################################################################################
Release Notes
################################################################################

================================================================================
cuSPARSELt v0.0.1
================================================================================

*New Features*:

* Initial release
* Support `Linux x86_64` and `SM 8.0`
* Provide the following mixed-precision computation kernels:

    * `FP16` inputs/output, `FP32` Tensor Core accumulate
    * `BFLOAT16` inputs/output, `FP32` Tensor Core accumulate
    * `INT8` inputs/output, `INT32` Tensor Core compute

*Compatibility notes*:

* *cuSPARSELt* requires CUDA 11.0 or above

----

================================================================================
cuSPARSELt v0.1.0
================================================================================

*New Features*:

* Added support for `Windows x86-64` and `Linux Arm64` platforms
* Introduced `SM 8.6` compatibility
* Added new kernels:

    - `FP32` inputs/output, `TF32` Tensor Core compute
    - `TF32` inputs/output, `TF32` Tensor Core compute
* Better performance for `SM 8.0` kernels (up to 90% SOL)
* New APIs for compression and pruning decoupled from `cusparseLtMatmulPlan_t`

*Compatibility notes*:

* *cuSPARSELt* requires CUDA 11.2 or above
* `cusparseLtMatDescriptor_t` must be destroyed with `cusparseLtMatDescriptorDestroy` function
* Both *static* and *shared* libraries must be linked with the `nvrtc` library
* On Linux systems, both *static* and *shared* libraries must be linked with the `dl` library

*Resolved issues*:

* `CUSPARSELT_MATMUL_SEARCH_ITERATIONS` is now handled correctly

----

================================================================================
cuSPARSELt v0.2.0
================================================================================

*New Features*:

* Added support for *activation functions* and *bias vector*:

    - ReLU + upper bound and threshold setting for all kernels
    - GeLU for `INT8` input/output, `INT32` Tensor Core compute kernels

* Added support for *Batched Sparse GEMM*:

    - Single sparse matrix / Multiple dense matrices (*Broadcast*)
    - Multiple sparse and dense matrices
    - Batched bias vector

*Compatibility notes*:

* *cuSPARSELt* does not require the `nvrtc` library anymore
* Support for *Ubuntu 16.04* (gcc-5) is now deprecated and it will be
  removed in future releases

----

================================================================================
cuSPARSELt v0.3.0
================================================================================

*New Features*:

* Added support for *vectors of alpha and beta scalars* (per-channel scaling)
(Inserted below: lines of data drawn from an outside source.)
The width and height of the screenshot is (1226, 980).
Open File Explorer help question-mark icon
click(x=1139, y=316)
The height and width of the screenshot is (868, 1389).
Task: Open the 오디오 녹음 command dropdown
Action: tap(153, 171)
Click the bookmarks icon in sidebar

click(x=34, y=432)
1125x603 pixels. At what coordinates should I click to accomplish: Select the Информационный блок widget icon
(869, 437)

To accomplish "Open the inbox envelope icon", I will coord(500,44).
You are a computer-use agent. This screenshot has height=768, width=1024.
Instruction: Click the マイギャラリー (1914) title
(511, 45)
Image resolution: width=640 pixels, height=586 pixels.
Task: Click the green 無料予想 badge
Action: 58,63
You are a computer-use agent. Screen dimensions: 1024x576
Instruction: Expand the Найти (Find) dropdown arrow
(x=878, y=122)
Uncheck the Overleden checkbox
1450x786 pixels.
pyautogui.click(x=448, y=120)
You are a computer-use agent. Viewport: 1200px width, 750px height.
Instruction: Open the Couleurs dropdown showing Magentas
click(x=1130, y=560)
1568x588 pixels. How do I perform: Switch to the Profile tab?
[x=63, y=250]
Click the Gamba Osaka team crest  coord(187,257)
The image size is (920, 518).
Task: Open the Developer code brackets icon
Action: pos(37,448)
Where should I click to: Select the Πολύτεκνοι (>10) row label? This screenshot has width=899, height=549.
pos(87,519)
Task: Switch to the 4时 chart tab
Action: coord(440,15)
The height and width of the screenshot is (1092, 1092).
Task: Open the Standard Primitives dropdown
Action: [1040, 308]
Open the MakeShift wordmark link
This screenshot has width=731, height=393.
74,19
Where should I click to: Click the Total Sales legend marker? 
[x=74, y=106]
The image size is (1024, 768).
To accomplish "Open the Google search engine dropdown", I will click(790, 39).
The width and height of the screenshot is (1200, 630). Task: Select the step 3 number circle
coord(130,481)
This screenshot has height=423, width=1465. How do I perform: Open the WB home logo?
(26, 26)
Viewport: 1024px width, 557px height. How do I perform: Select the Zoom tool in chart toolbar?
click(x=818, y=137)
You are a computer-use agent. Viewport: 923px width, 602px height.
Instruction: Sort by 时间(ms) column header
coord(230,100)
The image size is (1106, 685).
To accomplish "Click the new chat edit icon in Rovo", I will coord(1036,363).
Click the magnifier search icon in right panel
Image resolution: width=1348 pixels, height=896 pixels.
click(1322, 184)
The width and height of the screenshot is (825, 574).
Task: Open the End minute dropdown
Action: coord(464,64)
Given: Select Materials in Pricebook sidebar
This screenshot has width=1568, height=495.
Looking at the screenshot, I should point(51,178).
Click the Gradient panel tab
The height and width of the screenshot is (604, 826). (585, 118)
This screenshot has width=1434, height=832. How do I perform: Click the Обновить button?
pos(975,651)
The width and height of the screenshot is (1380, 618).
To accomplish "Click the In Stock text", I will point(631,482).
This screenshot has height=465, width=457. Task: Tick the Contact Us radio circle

* Added support for *GeLU scaling*

* Added support for *Split-K Mode*

* Full support for logging functionalities and NVTX ranges

*API Changes*:

* `cusparseLtMatmulGetWorkspace()` API to get workspace size needed by `cusparseLtMatmul()`

*Resolved issues*:

* Fixed documentation issue regarding structured matrix size constraints

----

================================================================================
cuSPARSELt v0.4.0
================================================================================

*New Features*:

* Introduced `SM 8.9` compatibility
* The initialization time of cuSPARSELt descriptors have been significantly improved
* `cusparseLtMatmulSearch()` efficiency has been improved
* Removed any internal memory allocations
* Added a new kernel for supporting the following data type combination: `INT8` input, `INT32` Tensor Core compute, `FP16` output
* Added `cusparseLtGetVersion()` and `cusparseLtGetProperty()` functions to retrieve the library version

*API Changes*:

* `cusparseLtSpMMACompressedSize()`, `cusparseLtSpMMACompress()`, `cusparseLtSpMMACompressedSize2()`, `cusparseLtSpMMACompress2()` have a new parameter to avoid internal memory allocations and support user-provided device memory buffer for the compression

*Compatibility notes*:

* *cuSPARSELt* requires CUDA Driver 470.xx (CUDA 11.4) or above
* cuSPARSELt now uses the static version of the `cudart` library
* The support for *Ubuntu 16.04* (gcc-5) has been removed